Data shown:
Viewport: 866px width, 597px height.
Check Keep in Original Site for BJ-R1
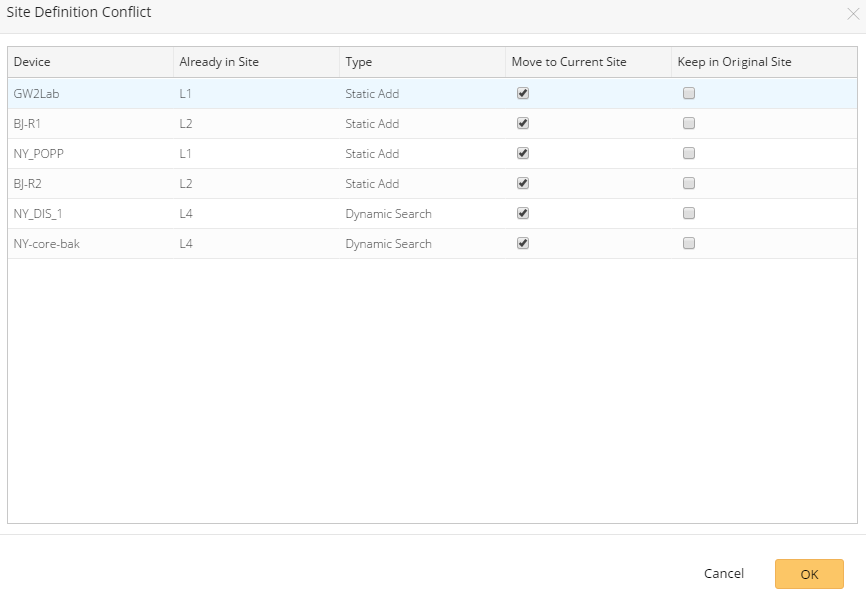pos(689,123)
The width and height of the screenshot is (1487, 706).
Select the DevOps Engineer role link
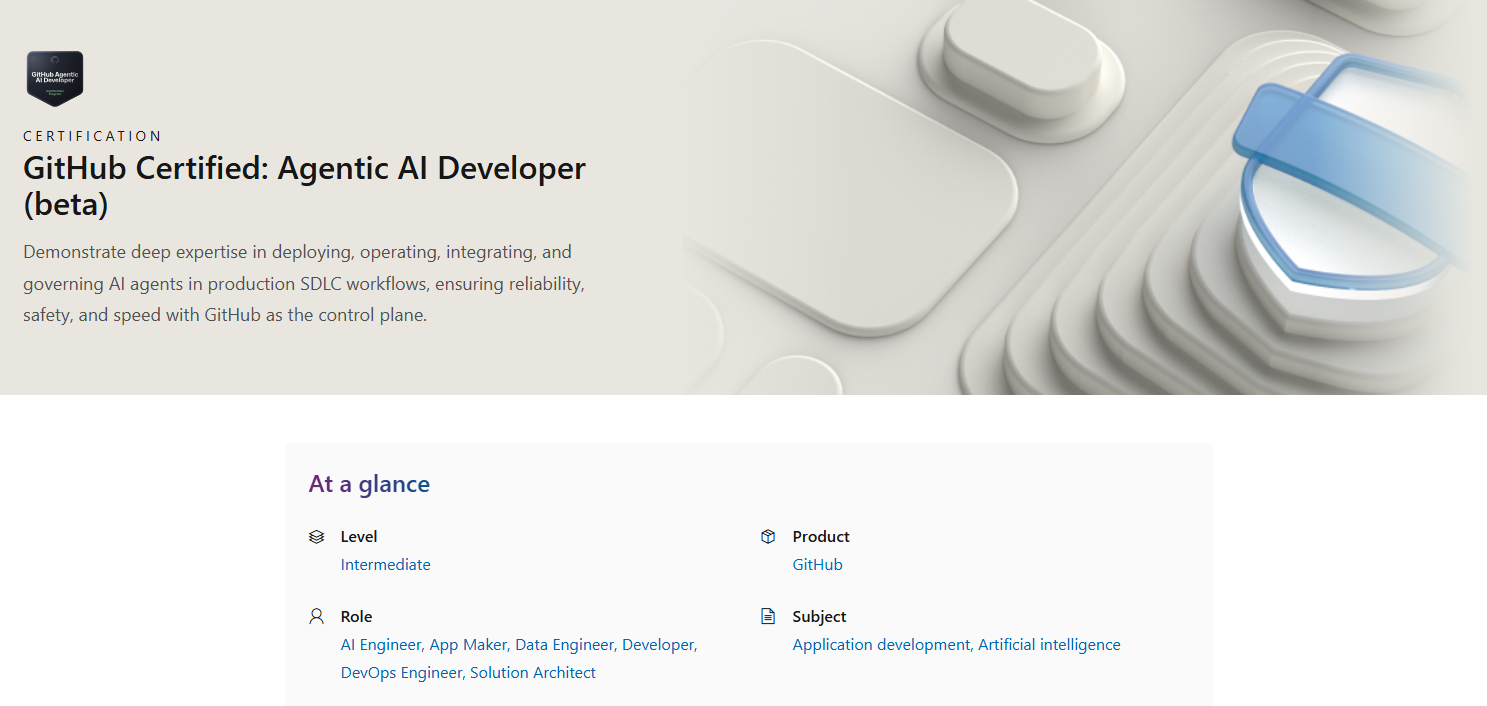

Work task: Among the entries above, determine how many lines hold the string "height" and report that number alone.

Your solution: 2